Data extracted from a collection:
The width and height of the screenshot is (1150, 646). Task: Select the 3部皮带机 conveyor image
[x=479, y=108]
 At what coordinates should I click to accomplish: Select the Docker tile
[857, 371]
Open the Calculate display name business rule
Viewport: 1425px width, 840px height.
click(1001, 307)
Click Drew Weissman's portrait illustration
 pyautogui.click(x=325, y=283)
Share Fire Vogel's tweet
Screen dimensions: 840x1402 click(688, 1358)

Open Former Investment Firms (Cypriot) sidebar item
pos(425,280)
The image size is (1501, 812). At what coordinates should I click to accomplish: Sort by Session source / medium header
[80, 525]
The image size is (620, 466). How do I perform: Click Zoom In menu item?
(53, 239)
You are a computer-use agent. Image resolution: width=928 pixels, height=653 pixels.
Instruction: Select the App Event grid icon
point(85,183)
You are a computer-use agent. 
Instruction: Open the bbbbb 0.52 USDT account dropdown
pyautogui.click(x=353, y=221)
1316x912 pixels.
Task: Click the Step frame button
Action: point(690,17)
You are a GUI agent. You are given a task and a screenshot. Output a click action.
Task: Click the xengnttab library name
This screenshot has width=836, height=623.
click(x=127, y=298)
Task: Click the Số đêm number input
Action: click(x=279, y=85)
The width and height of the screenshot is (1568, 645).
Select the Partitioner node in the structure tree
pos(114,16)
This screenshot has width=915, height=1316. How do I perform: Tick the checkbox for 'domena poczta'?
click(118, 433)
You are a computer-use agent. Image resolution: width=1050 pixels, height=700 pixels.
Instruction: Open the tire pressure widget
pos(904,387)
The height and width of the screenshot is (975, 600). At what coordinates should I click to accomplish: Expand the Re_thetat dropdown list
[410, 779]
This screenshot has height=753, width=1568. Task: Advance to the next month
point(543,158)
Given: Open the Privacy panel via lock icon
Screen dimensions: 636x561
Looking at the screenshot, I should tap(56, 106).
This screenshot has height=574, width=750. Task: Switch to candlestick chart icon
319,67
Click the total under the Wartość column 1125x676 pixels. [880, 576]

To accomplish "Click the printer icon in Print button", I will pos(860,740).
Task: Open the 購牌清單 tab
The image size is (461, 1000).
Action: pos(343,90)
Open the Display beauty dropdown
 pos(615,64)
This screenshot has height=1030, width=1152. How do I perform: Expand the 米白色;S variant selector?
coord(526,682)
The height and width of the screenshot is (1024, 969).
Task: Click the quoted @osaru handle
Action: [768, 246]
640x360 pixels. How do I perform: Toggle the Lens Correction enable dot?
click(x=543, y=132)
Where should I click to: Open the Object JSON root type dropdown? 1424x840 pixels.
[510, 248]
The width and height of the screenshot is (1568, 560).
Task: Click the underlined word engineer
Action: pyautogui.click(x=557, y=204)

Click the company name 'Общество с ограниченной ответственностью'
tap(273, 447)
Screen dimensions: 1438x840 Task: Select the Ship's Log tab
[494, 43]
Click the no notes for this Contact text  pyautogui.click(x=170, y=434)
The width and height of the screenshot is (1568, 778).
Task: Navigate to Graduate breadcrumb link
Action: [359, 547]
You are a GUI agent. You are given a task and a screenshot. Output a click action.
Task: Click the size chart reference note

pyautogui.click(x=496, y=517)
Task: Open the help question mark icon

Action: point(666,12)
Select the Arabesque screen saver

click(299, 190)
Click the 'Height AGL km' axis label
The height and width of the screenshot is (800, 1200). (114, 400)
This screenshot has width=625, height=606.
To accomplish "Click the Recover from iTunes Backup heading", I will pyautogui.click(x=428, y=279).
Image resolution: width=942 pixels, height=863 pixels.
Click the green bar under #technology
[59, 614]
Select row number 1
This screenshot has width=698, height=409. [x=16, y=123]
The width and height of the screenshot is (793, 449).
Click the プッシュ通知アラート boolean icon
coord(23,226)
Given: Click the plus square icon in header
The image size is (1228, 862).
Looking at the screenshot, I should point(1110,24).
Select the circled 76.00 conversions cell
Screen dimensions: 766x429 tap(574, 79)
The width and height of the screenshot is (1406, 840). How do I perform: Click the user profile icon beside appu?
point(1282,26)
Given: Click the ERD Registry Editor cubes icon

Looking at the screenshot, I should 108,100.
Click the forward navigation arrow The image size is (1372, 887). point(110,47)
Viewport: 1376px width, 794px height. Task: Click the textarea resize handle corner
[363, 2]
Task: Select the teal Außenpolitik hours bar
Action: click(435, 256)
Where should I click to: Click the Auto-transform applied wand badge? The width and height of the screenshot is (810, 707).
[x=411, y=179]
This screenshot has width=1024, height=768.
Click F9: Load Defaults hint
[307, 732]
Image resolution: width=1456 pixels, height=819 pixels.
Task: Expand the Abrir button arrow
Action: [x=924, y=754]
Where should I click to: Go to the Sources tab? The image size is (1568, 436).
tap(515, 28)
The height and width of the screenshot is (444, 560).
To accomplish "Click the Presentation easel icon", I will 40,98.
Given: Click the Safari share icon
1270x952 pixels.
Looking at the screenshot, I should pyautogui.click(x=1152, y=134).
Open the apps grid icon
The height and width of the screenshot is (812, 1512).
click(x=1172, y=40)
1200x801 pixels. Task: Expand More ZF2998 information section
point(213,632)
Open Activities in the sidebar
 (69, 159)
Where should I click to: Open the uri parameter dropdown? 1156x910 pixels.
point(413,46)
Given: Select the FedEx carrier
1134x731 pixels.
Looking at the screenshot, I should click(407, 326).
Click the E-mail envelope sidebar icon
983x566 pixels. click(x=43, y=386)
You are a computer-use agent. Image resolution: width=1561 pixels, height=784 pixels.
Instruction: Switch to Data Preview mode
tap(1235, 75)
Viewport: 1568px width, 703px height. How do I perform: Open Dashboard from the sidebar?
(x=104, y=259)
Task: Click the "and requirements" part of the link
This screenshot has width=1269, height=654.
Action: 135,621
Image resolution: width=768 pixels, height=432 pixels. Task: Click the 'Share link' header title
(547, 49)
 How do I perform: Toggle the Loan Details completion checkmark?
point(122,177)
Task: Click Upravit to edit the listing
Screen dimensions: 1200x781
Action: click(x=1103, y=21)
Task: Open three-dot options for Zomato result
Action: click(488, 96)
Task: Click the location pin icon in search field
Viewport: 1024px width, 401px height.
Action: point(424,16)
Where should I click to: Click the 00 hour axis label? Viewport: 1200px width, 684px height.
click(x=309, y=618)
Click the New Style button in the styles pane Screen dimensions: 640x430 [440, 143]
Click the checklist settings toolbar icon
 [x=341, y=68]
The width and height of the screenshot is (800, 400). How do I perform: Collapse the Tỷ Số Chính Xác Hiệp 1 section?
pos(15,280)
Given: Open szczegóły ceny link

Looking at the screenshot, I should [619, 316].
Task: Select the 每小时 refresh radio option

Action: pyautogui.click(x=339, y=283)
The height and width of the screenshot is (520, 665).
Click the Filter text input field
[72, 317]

WHAT TO WORK ON:
Output the lines of the listing above exactly as they appear, beginning with the line containing "This screenshot has width=915, height=1316." and continuing through the line containing "I will pos(860,740).", both included.

CORRECT RESULT:
This screenshot has width=915, height=1316. How do I perform: Tick the checkbox for 'domena poczta'?
click(118, 433)
You are a computer-use agent. Image resolution: width=1050 pixels, height=700 pixels.
Instruction: Open the tire pressure widget
pos(904,387)
The height and width of the screenshot is (975, 600). At what coordinates should I click to accomplish: Expand the Re_thetat dropdown list
[410, 779]
This screenshot has height=753, width=1568. Task: Advance to the next month
point(543,158)
Given: Open the Privacy panel via lock icon
Screen dimensions: 636x561
Looking at the screenshot, I should tap(56, 106).
This screenshot has height=574, width=750. Task: Switch to candlestick chart icon
319,67
Click the total under the Wartość column 1125x676 pixels. [880, 576]

To accomplish "Click the printer icon in Print button", I will pos(860,740).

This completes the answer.